Un homme a trouvé vivant à l'aéroport de Chicago parce qu'il avait `` trop peur du COVID-19 '' pour rentrer chez lui

On a découvert qu'un homme vivait dans une zone sécurisée de l'aéroport O'Hare de Chicago au cours des trois derniers mois après avoir prétendu qu'il avait trop peur de contracter le COVID-19 pour rentrer chez lui à Los Angeles. Aditya Singh, 36 ans, a été arrêtée le week-end dernier et accusée d'intrusion criminelle dans une zone réglementée d'un aéroport et de vol de délit, le Chicago Tribune rapports.



Singh vivait à l'aéroport depuis près de 12 semaines. Les procureurs ont révélé que Singh était arrivé à O'Hare en provenance de Los Angeles le 19 octobre 2020 mais n'était jamais rentré chez lui. Des mois plus tard, il a été approché par deux employés d'United Airlines qui ont demandé une pièce d'identité étant donné que l'homme se trouvait dans une zone sécurisée de l'aéroport. Singh a ensuite produit un badge d'identité volé qui avait été porté disparu par un directeur des opérations de l'aéroport le 26 octobre de l'année dernière.

Il a survécu grâce à la nourriture qui lui a été fournie par les autres passagers. Bien que l'on ne sache pas s'il mendiait à l'aéroport ou si d'autres passagers lui offraient volontairement de la nourriture, on a affirmé que Singh avait survécu pendant les trois derniers mois grâce à des dons de nourriture.

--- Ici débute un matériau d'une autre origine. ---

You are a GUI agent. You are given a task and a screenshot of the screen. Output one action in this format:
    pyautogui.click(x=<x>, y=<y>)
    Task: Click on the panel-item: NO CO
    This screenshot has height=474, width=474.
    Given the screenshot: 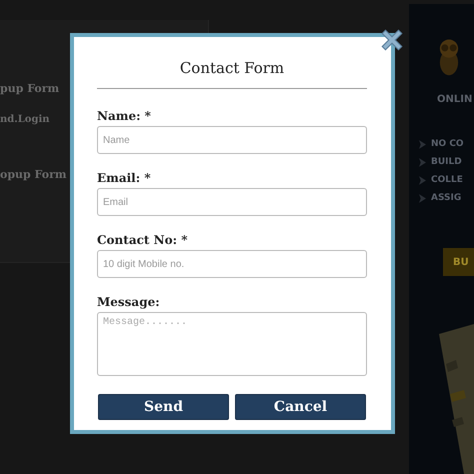 What is the action you would take?
    pyautogui.click(x=448, y=144)
    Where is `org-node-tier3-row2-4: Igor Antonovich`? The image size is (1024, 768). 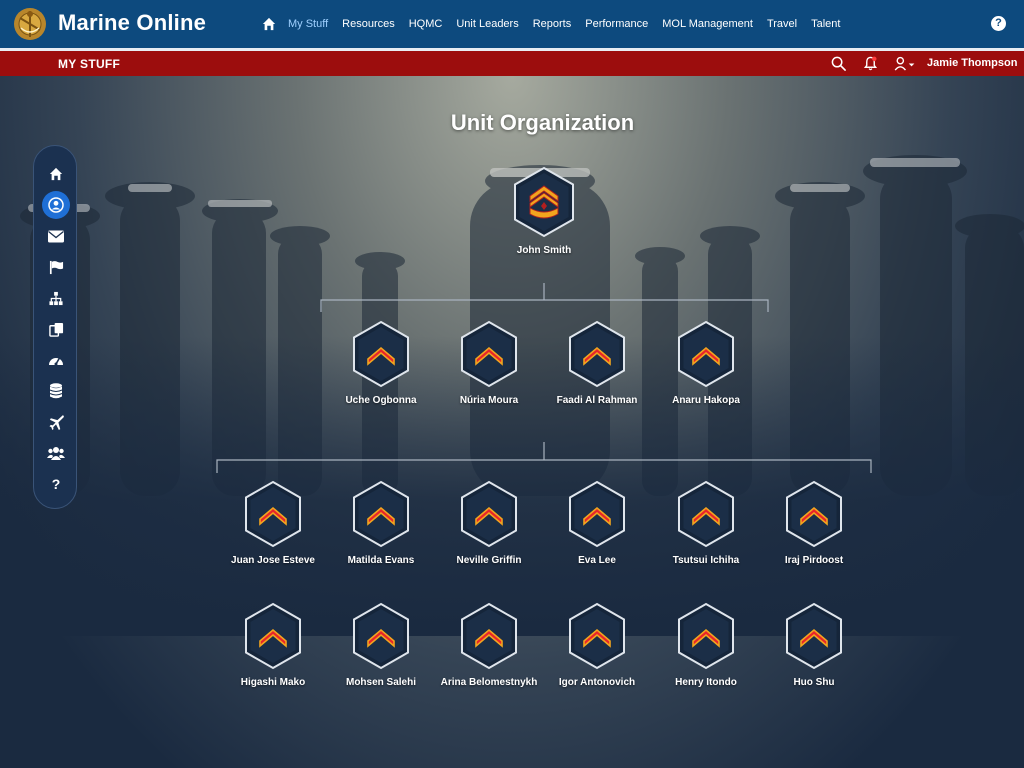
org-node-tier3-row2-4: Igor Antonovich is located at coordinates (597, 646).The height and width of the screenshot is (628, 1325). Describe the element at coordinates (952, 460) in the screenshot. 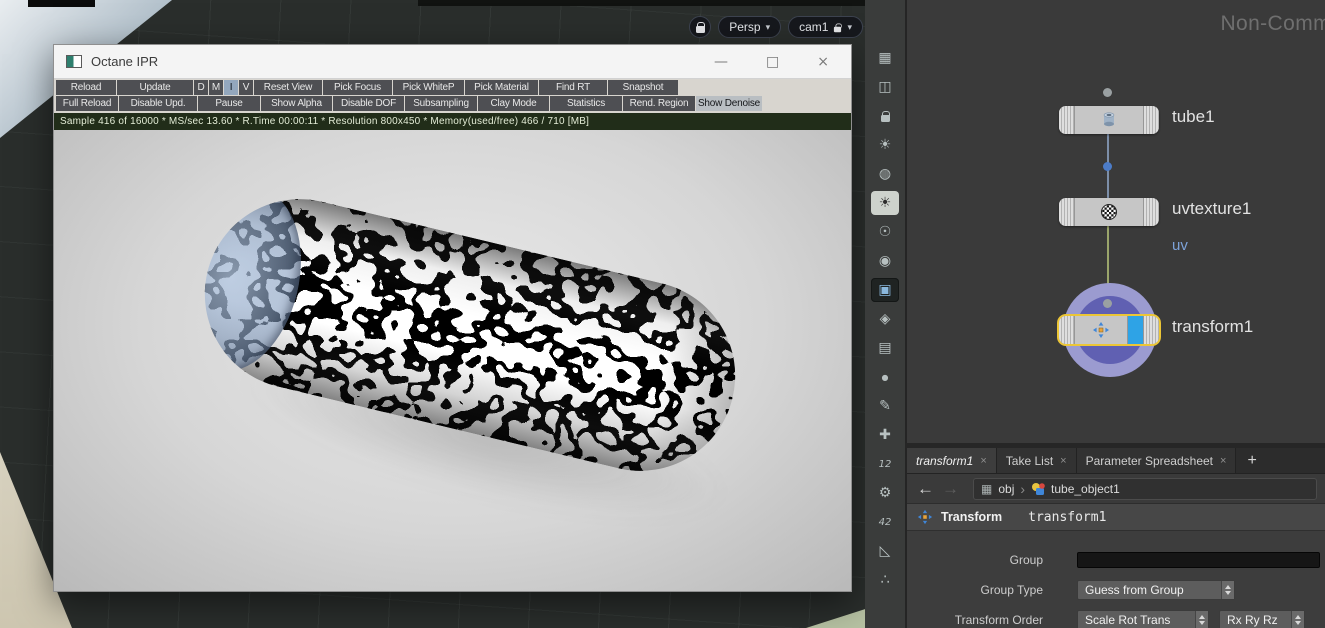

I see `tab-transform1: transform1 ×` at that location.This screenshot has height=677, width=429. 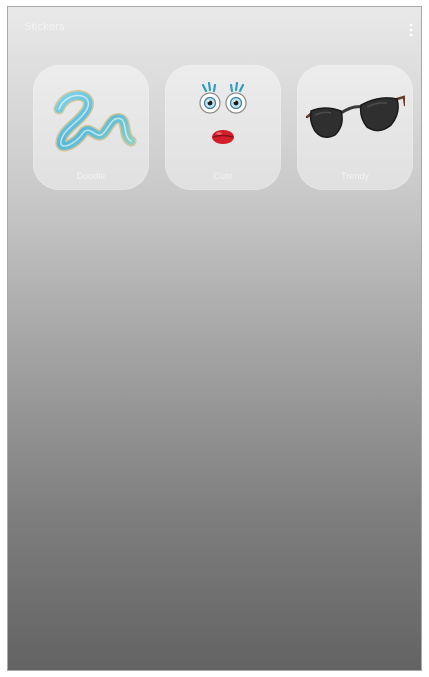 I want to click on sticker-tile-cute: Cute, so click(x=223, y=128).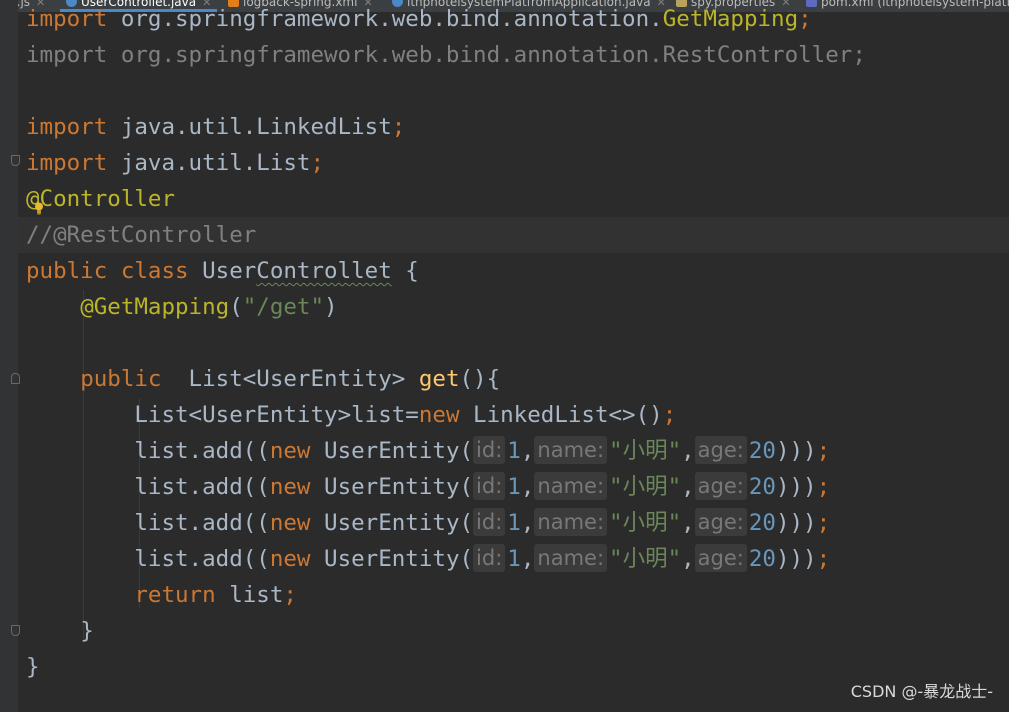 This screenshot has height=712, width=1009. Describe the element at coordinates (142, 235) in the screenshot. I see `code-line: //@RestController` at that location.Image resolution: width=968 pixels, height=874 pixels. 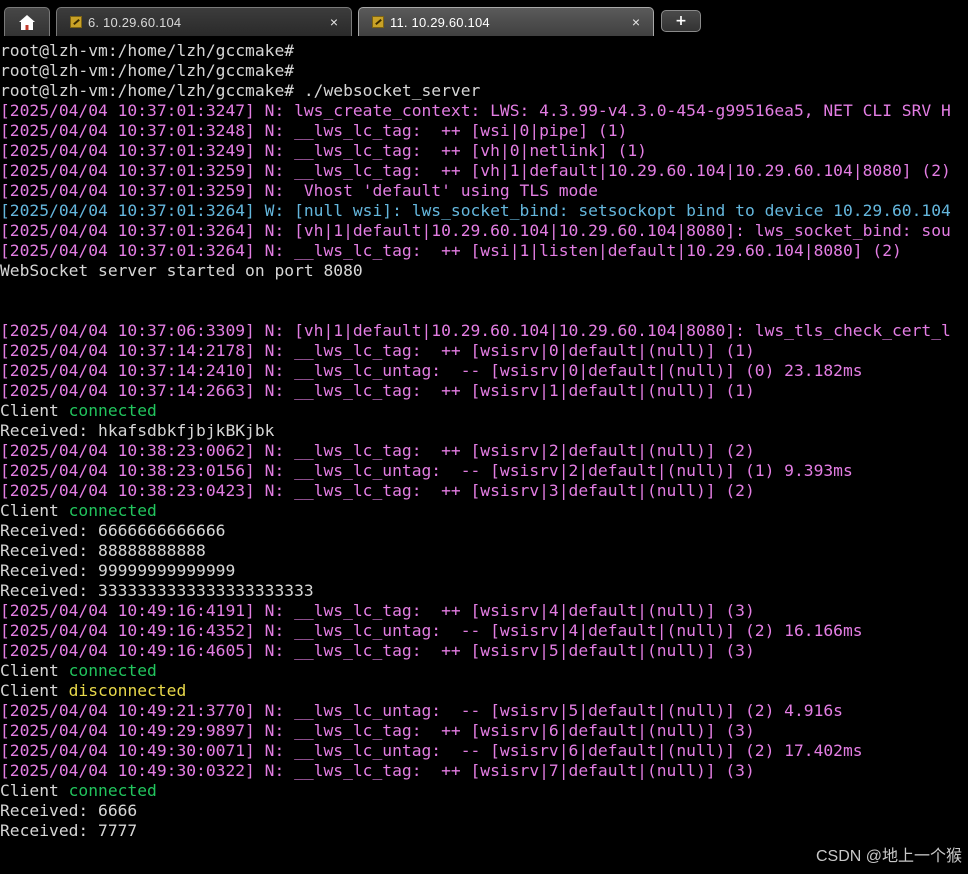 I want to click on terminal-text: Received: hkafsdbkfjbjkBKjbk, so click(x=138, y=430).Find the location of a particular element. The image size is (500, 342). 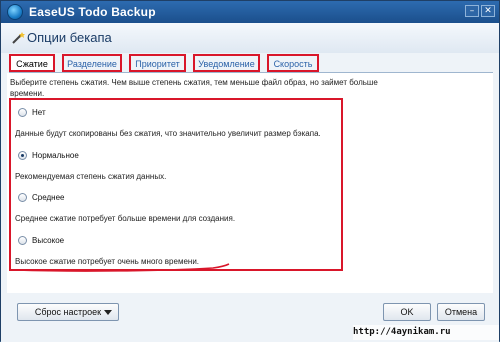

tab-notification: Уведомление is located at coordinates (226, 63).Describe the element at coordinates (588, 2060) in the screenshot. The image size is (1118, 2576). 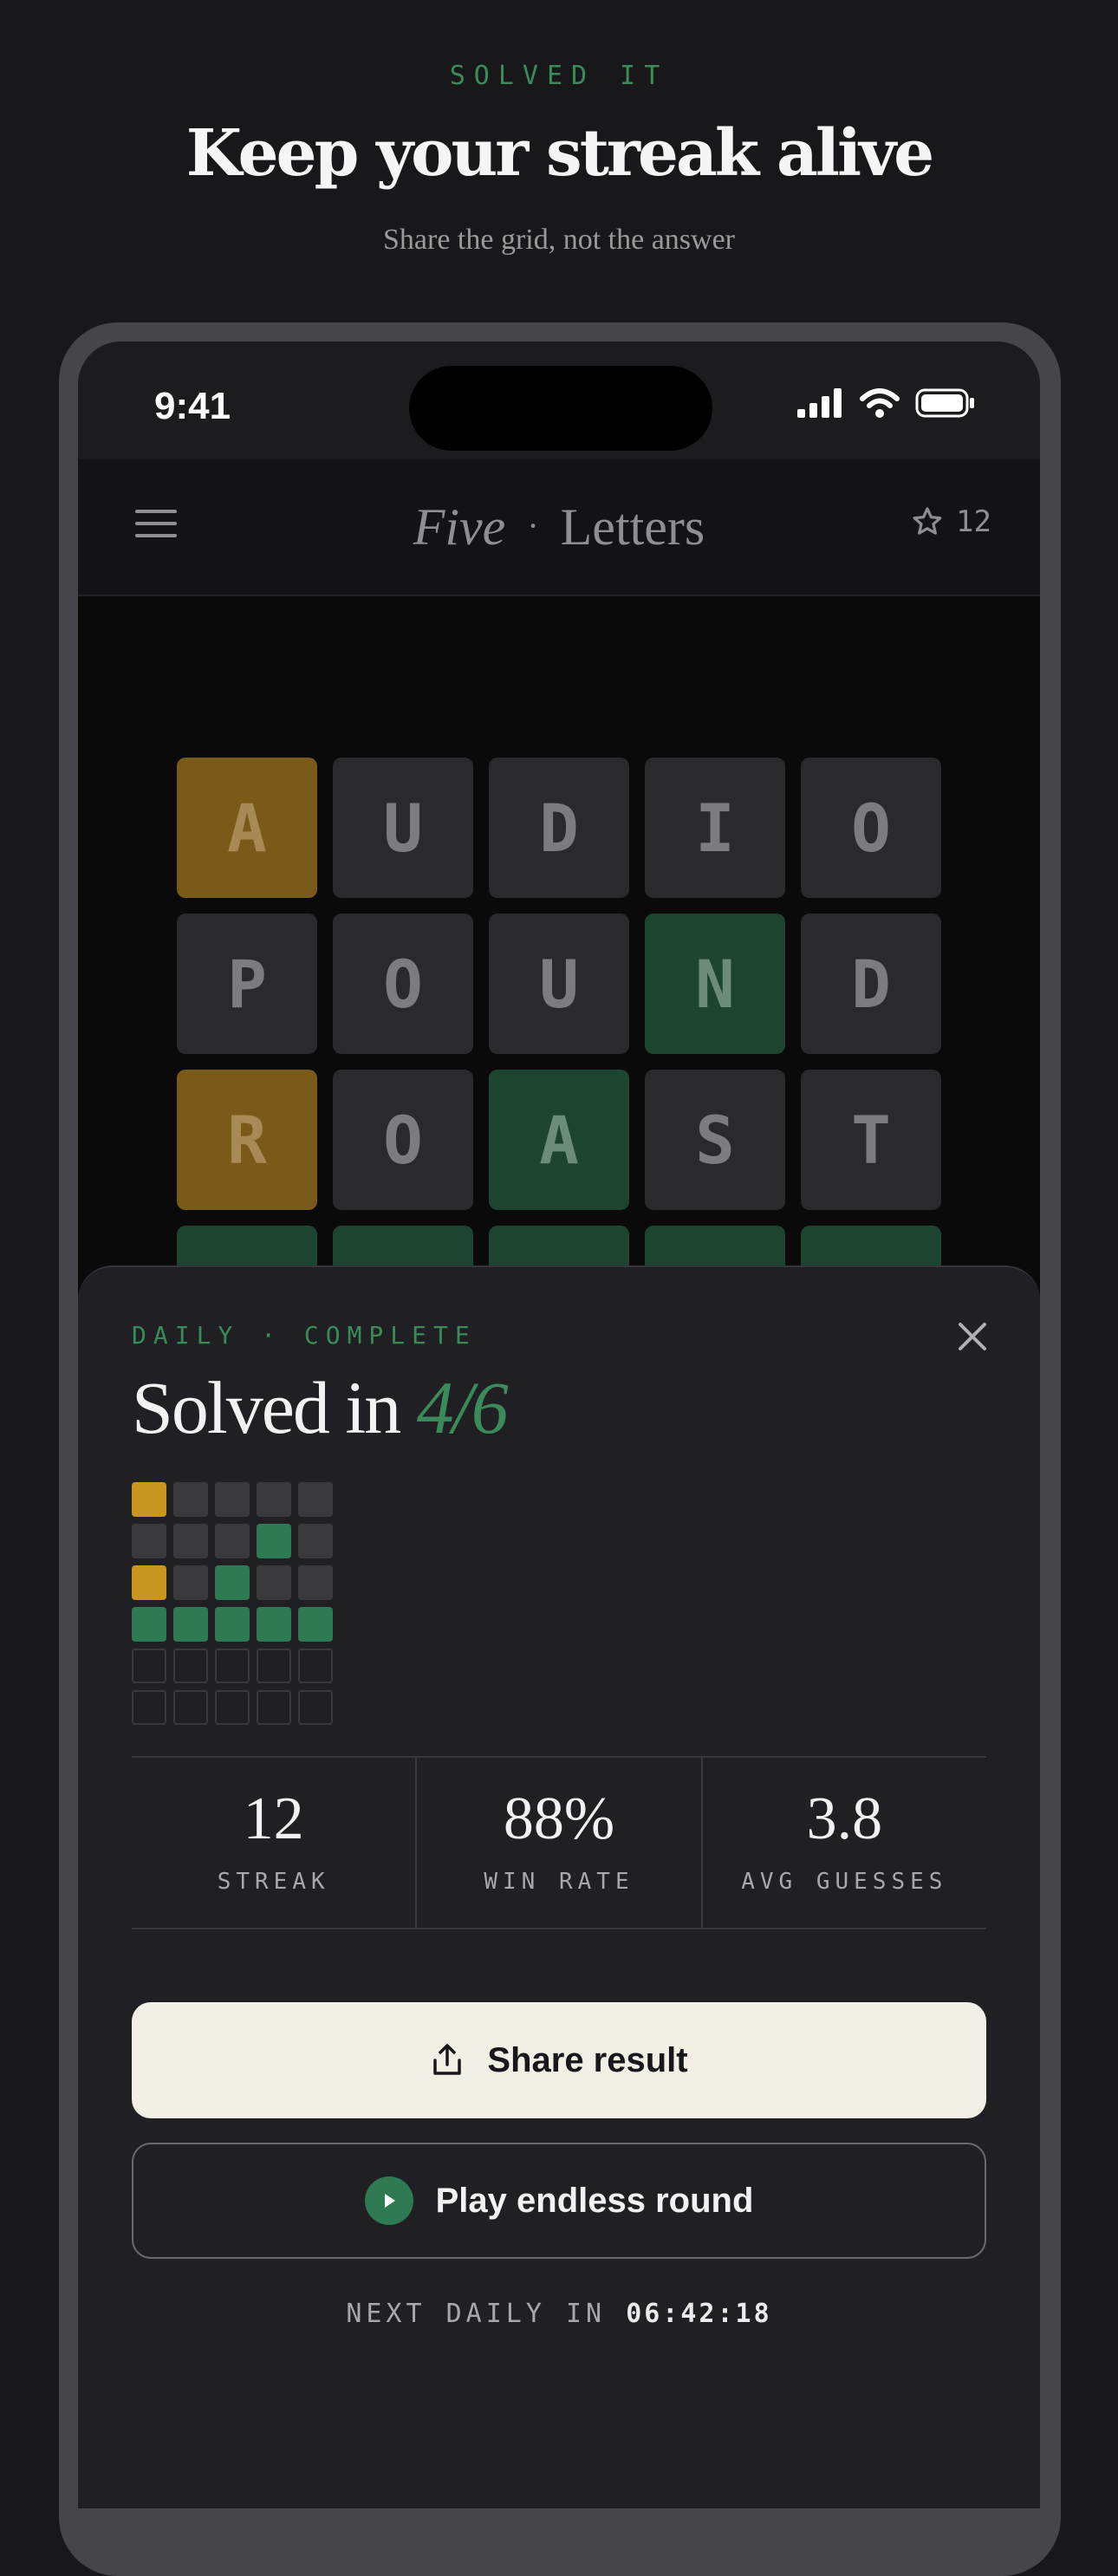
I see `share-result-label: Share result` at that location.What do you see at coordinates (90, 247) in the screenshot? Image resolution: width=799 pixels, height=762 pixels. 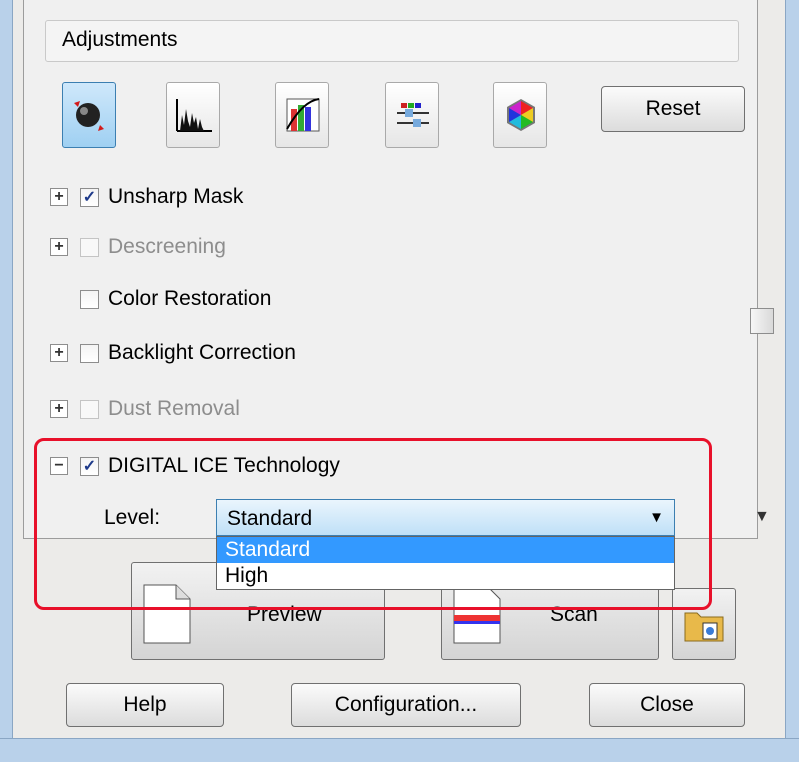 I see `descreening-checkbox` at bounding box center [90, 247]. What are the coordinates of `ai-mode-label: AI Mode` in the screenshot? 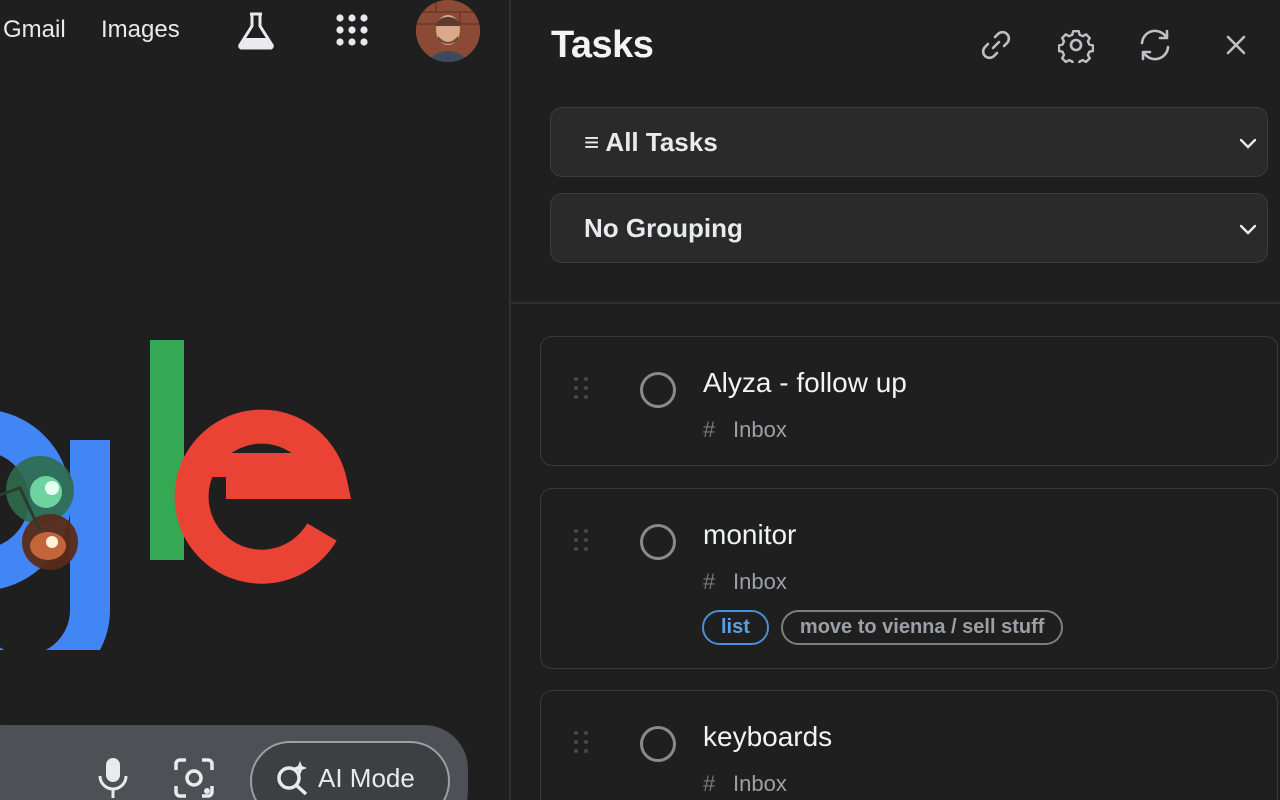 It's located at (366, 778).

Singh a été arrêté immédiatement après sa découverte. Singh, qui n'a pas d'antécédents criminels, a déclaré aux autorités qu'il avait «trop peur pour rentrer chez lui à cause du COVID». Bien qu’il ait une maîtrise en hôtellerie, il serait au chômage et vivait avec des colocataires à Los Angeles avant de s’installer à l’aéroport.



Comment quelqu'un peut-il ne pas être détecté dans un aéroport censé être sécurisé pendant des mois? La juge du comté de Cook, Susana Ortiz, était sous le choc qu'un homme puisse vivre dans une zone de l'aéroport qui aurait dû être sécurisée pendant des mois sans être détecté. «Vous me dites qu’une personne non autorisée et non salariée vivait dans une partie sécurisée du terminal de l’aéroport d’O’Hare du 10 octobre 2020 au 16 janvier 2021 et n’a pas été détectée? Je veux bien vous comprendre », aurait-elle dit au tribunal.

Le juge a conclu qu'il représentait un danger possible pour le public. Comme elle l'a dit au tribunal, selon Le gardien : «Le tribunal trouve ces faits et circonstances assez choquants pour la période présumée pendant laquelle cela s'est produit. Étant dans une partie sécurisée de l'aéroport sous un faux badge d'identité prétendument, basé sur la nécessité pour les aéroports d'être absolument sécurisés afin que les gens se sentent en sécurité pour voyager, je trouve que ces actions présumées font de lui un danger pour la communauté. Elle a fixé sa caution à 1 000 $, mais il lui est interdit de rentrer à l’aéroport.